A good café-restaurant will be placed in the museum, on the ground floor and on the terrace so that the building itself becomes a social meeting place. In 2000, Neutelings won the architecture competition, and up until 2005 the city has been raising funds. This succeeds with the city and the nation as lender. Construction began in 2006 and in 2010 the MAS is completed. A museum director was appointed during the construction of the project and since then has been working on the contents of the building. An interior designer has recently been commissioned to work with the curators to make a selection from the collection of 300,000 objects from approximately ten museums.
It is the first exhibition to tell the (international) history of Antwerp. The remaining objects are being preserved in a cheap warehouse on the outskirts of town. A museum should be like a theater in which all forms of staging of various performing arts are possible.

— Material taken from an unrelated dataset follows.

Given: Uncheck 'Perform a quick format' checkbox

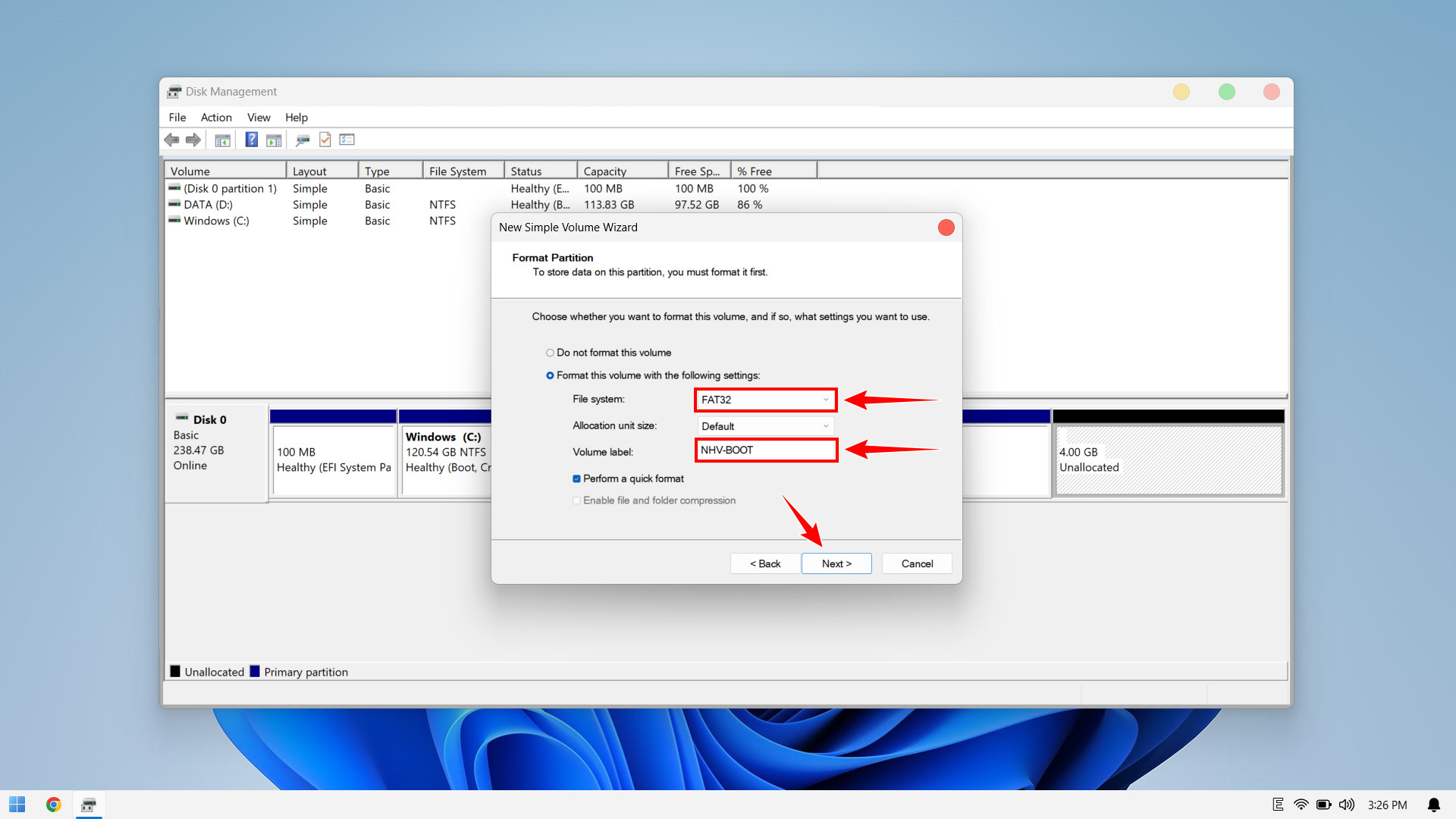Looking at the screenshot, I should (x=576, y=479).
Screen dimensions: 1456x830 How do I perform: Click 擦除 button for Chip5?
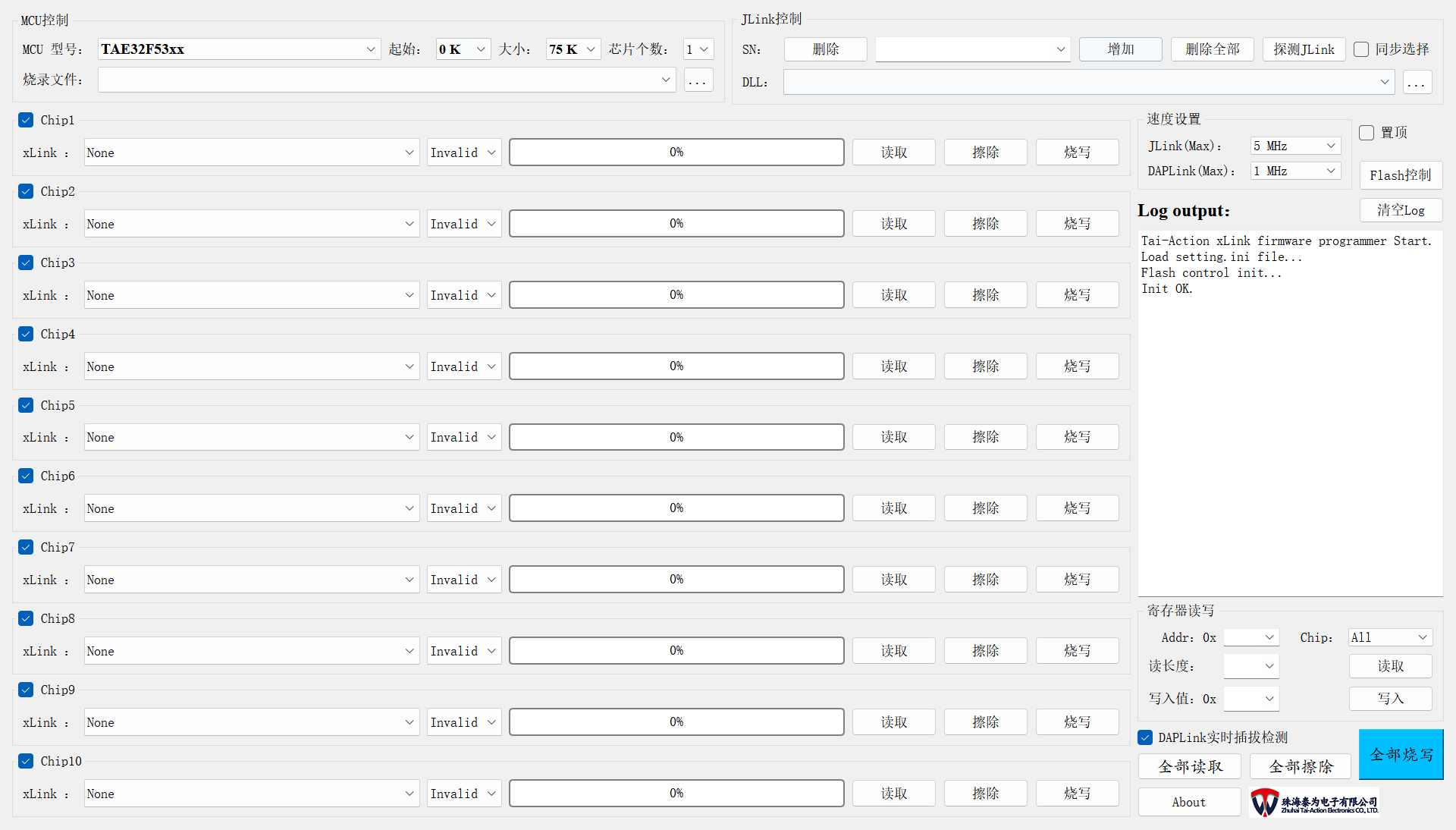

Some days later, in the Parliament, the discussion of the National history museum is back on. Fairytales about the € 60 million cost for the parking garage make their rounds while the budget for the museum itself is € 50 million. The museum is without a building, but it does have two directors and several curators, and it organizes exhibitions and concerts everywhere, except in the museum with which it is supposed to cooperate: The National Heritage Museum. The Netherlands now has close to 16 million soccer league coaches also 16 million museum directors. A frequently heard comment is that in the last three years some € 5 million per year has been spent on reports, studies, excursions, exhibitions and concerts but that money could have been used to realize a parking garage that costs approximately € 7.5 million. Ballast Nedam previously showed that the building could be delivered within budget and on time. But others had other suggestions: Paleis Soestdijk, the Army Museum in Delft and the Dirk Scheringa Museum are empty. The Hague and Amsterdam have always found that their own city is the best place. How about Antwerp? The rooms are good, a great day out, good food, and finally we can bring the history of the Netherlands back together.